[![View Source On Gitee](https://mindspore-website.obs.cn-north-4.myhuaweicloud.com/website-images/r2.3.q1/resource/_static/logo_source_en.svg)](https://gitee.com/mindspore/docs/blob/r2.3.q1/tutorials/source_en/advanced/dataset/eager.md)

# Lightweight Data Processing

When resource conditions permit, in order to pursue higher performance, data transforms are generally executed in the data pipeline mode.

The biggest character of execution based on pipeline mode users have to define the `map` operator. As shown in the figure below, the `Resize`, `Crop`, `HWC2CHW` operators are scheduled by the `map`, which is responsible for starting and executing the given transform, and mapping and transforming the data of Pipeline.

![pipelinemode1](./images/pipeline_mode_en.jpeg)

Although constructing a data pipeline can process input data in batches, the API design of the data pipeline requires the user to start from constructing the input source, and gradually defines the individual processing operators in the data pipeline. Only when defining the `map`, will it involve data augmentation operators that are highly related to the user input data.

Undoubtedly, users only want to focus on the code that is most relevant to them, but other codes with less relevance add unnecessary burdens to the user throughout the code scene.

Therefore, MindSpore provides a lightweight data processing way, called Eager mode.

## Data excerpts

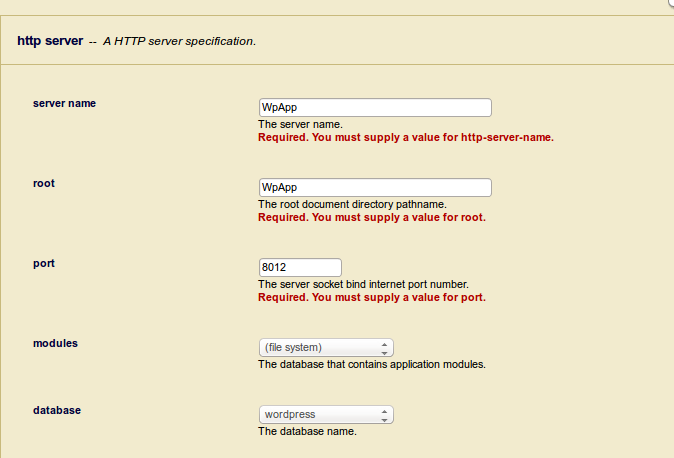The height and width of the screenshot is (458, 674).
Task: Click the 'root' field label
Action: pos(44,183)
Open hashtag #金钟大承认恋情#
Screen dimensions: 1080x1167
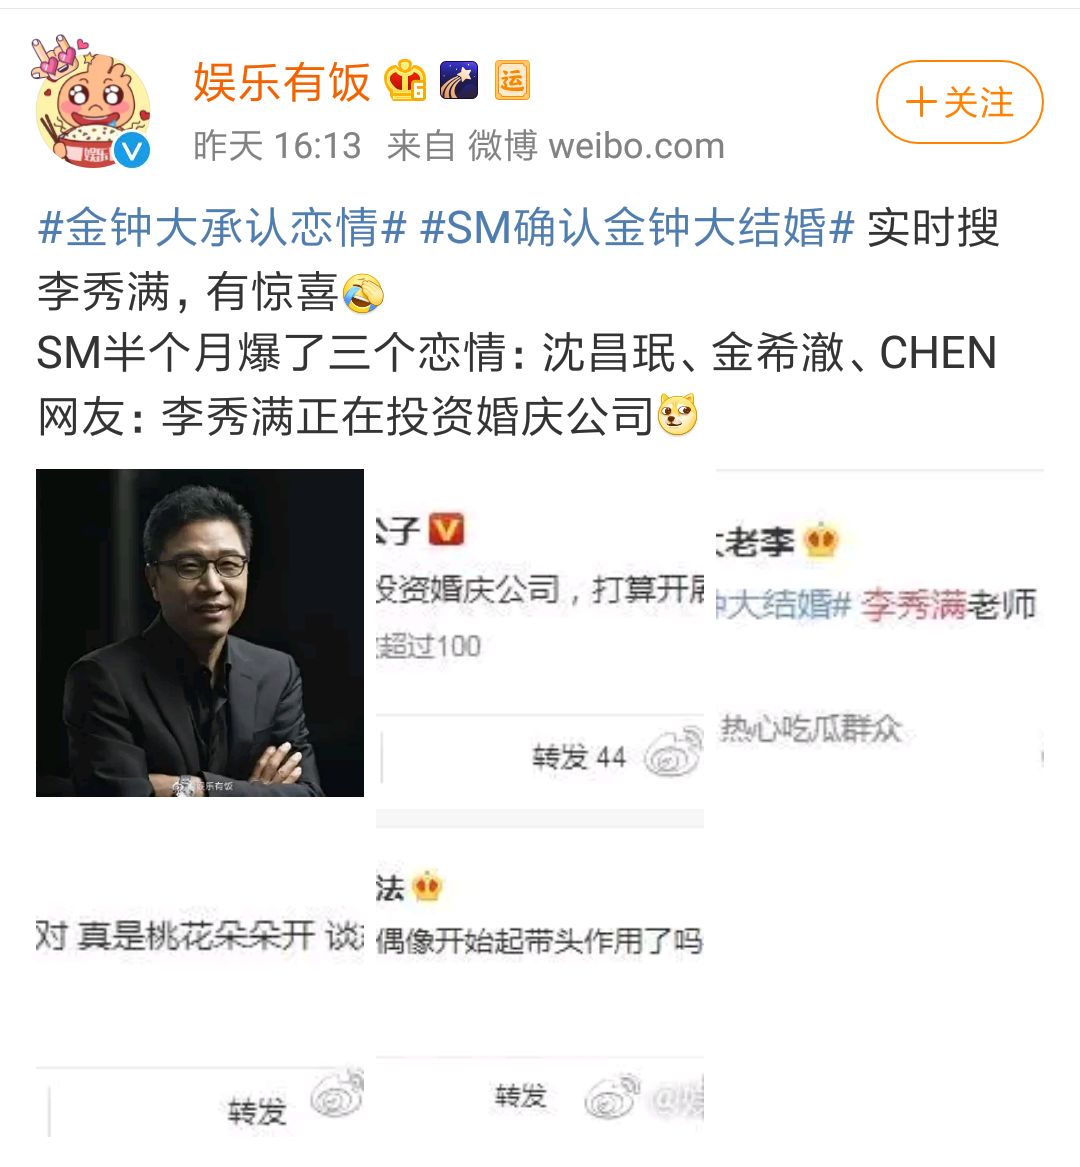223,227
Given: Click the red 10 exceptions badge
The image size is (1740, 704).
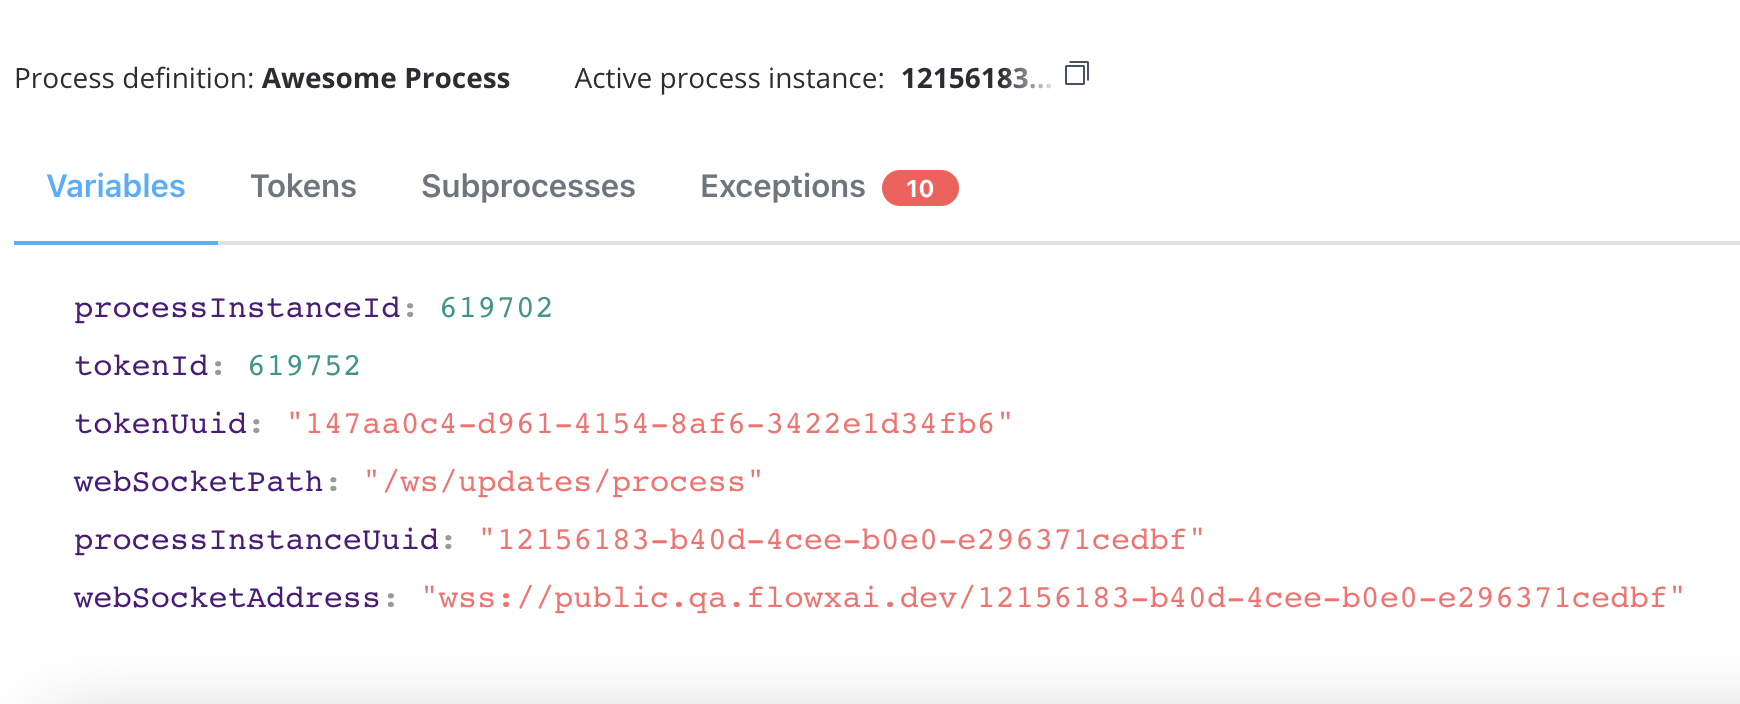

## To do
Copy out the full lightweight data processing page shown above, character for character.

## The solution
[![View Source On Gitee](https://mindspore-website.obs.cn-north-4.myhuaweicloud.com/website-images/r2.3.q1/resource/_static/logo_source_en.svg)](https://gitee.com/mindspore/docs/blob/r2.3.q1/tutorials/source_en/advanced/dataset/eager.md)

# Lightweight Data Processing

When resource conditions permit, in order to pursue higher performance, data transforms are generally executed in the data pipeline mode.

The biggest character of execution based on pipeline mode users have to define the `map` operator. As shown in the figure below, the `Resize`, `Crop`, `HWC2CHW` operators are scheduled by the `map`, which is responsible for starting and executing the given transform, and mapping and transforming the data of Pipeline.

![pipelinemode1](./images/pipeline_mode_en.jpeg)

Although constructing a data pipeline can process input data in batches, the API design of the data pipeline requires the user to start from constructing the input source, and gradually defines the individual processing operators in the data pipeline. Only when defining the `map`, will it involve data augmentation operators that are highly related to the user input data.

Undoubtedly, users only want to focus on the code that is most relevant to them, but other codes with less relevance add unnecessary burdens to the user throughout the code scene.

Therefore, MindSpore provides a lightweight data processing way, called Eager mode.